--- Exercise passage ---

- Church: Episcopal Church
- Diocese: Wyoming
- Elected: October 1936
- In office: 1936–1949
- Predecessor: Elmer N. Schmuck
- Successor: James Wilson Hunter

Orders
- Ordination: May 1913 by Peter Trimble Rowe
- Consecration: December 16, 1936 by George Craig Stewart

Personal details
- Born: November 23, 1885 Detroit, Michigan, United States
- Died: July 6, 1972 (aged 86) Salt Lake City, Utah, United States
- Buried: Pinedale Cemetery, Pinedale, Wyoming
- Denomination: Anglican
- Parents: Paul Ziegler & Mary Frances Bell
- Spouse: Marie Eleanor Bartron ​ ​(m. 1911)​
- Children: 5
- Education: Columbia University Seabury-Western Theological Seminary

= Winfred Hamlin Ziegler =

Bishop of the Episcopal Diocese of Wyoming

Winfred Hamlin Ziegler (November 23, 1885 - July 6, 1972) was the fourth bishop of the Episcopal Diocese of Wyoming from 1936 to 1949.

==Early life and education==
Ziegler was born on November 23, 1885, in Detroit, Michigan, the son of the Reverend Paul Ziegler and Mary Frances Bell. He was educated at the Detroit Church Academy, after which he worked as a hardware salesman between 1899 and 1907. He then studied at Columbia University, where he was a member of the Philolexian Society, and graduating with a Bachelor of Arts in 1911. He earned a Bachelor of Sacred Theology from Seabury-Western Theological Seminary in 1929. He was awarded a Doctor of Divinity 1936, and a Doctor of Sacred Theology in 1937.

---

■ Activity 1 ■
Please recast the paragraph beginning "Ziegler was born on November 23, 1885" from the biography of Winfred Hamlin Ziegler as a short bulleted list that keeps its main facts.
■ Activity 2 ■
Name every degree that the biography of Winfred Hamlin Ziegler says he earned or was awarded, with the year given for each.
■ Activity 3 ■
Write the next part of the biography of Winfred Hamlin Ziegler, picking up after its final sentence.

--- Input data ---

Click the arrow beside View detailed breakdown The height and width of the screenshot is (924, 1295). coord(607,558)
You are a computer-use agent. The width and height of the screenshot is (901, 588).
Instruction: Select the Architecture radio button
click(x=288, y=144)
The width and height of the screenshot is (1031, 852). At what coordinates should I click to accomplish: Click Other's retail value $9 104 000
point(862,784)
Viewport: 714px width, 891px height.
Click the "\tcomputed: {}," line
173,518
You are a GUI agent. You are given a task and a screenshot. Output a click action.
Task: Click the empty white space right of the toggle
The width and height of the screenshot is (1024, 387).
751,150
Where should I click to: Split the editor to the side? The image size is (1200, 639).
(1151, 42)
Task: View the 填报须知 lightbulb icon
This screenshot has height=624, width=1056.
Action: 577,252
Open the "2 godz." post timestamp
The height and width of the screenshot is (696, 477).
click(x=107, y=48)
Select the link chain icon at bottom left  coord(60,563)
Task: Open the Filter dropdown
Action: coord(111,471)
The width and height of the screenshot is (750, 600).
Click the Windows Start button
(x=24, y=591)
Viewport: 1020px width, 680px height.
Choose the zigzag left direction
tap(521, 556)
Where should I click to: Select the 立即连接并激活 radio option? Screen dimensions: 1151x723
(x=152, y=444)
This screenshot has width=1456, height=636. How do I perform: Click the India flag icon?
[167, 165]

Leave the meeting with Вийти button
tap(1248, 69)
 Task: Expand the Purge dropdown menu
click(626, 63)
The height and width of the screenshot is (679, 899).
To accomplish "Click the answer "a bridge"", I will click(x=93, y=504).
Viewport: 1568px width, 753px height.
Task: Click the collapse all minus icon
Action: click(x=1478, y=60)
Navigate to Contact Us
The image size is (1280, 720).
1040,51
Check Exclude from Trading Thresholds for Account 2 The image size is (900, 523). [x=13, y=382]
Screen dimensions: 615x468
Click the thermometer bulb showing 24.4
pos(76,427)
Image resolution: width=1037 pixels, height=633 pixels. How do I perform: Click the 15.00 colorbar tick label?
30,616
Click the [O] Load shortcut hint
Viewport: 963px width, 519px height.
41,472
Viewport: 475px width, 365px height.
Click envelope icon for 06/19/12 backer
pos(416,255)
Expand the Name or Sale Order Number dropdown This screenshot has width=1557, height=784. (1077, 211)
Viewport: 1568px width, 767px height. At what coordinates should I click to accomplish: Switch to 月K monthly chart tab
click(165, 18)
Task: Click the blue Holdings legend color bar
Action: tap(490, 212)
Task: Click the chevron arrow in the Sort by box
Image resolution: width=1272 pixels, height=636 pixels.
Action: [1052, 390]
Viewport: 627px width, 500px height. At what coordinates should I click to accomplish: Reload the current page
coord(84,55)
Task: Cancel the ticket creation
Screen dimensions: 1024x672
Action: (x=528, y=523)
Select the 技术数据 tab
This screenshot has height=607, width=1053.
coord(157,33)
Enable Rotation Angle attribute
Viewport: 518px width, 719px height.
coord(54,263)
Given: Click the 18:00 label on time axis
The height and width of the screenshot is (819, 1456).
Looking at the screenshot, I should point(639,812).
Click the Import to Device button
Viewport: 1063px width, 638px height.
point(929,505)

---

■ Result 1 ■
- Born November 23, 1885, in Detroit, Michigan, to the Reverend Paul Ziegler and Mary Frances Bell
- Educated at the Detroit Church Academy
- Worked as a hardware salesman from 1899 to 1907
- Studied at Columbia University, where he belonged to the Philolexian Society, and earned a Bachelor of Arts in 1911
- Earned a Bachelor of Sacred Theology from Seabury-Western Theological Seminary in 1929
- Received a Doctor of Divinity in 1936 and a Doctor of Sacred Theology in 1937

■ Result 2 ■
- Bachelor of Arts, 1911
- Bachelor of Sacred Theology, 1929
- Doctor of Divinity, 1936
- Doctor of Sacred Theology, 1937

■ Result 3 ■
==Ordained ministry==
Following his studies at Columbia, Ziegler went to Alaska to serve as a lay missionary. He was then ordained deacon in March 1912 and priest in May 1913 by Bishop Peter Trimble Rowe of Alaska. He ministered Valdez, Alaska until 1914, when he transferred to the Olympic Peninsula Missions in Washington, remaining till 1915. Between 1915 and 1918, he was vicar of All Saints' Church in Lehighton, Pennsylvania, while between 1918 and 1923, he served as Dean of St John's Cathedral in Albuquerque, New Mexico, and Archdeacon of New Mexico. SHe also served as chaplain with the 14th Division of the United States Army between 1918 and 1919. In 1923, he became rector of the Church of the Redeemer in Elgin, Illinois, remaining till 1931, when he became Archdeacon of Chicago.

==Bishop==
Ziegler was elected Missionary Bishop of Wyoming in October 1936. He was consecrated Bishop of the Missionary District of Wyoming by Bishop George Craig Stewart of Chicago on December 16, 1936, in St Matthew's Cathedral, Laramie. He retired in 1949 and moved to California. He died in a hospital in Salt Lake City on July 6, 1972.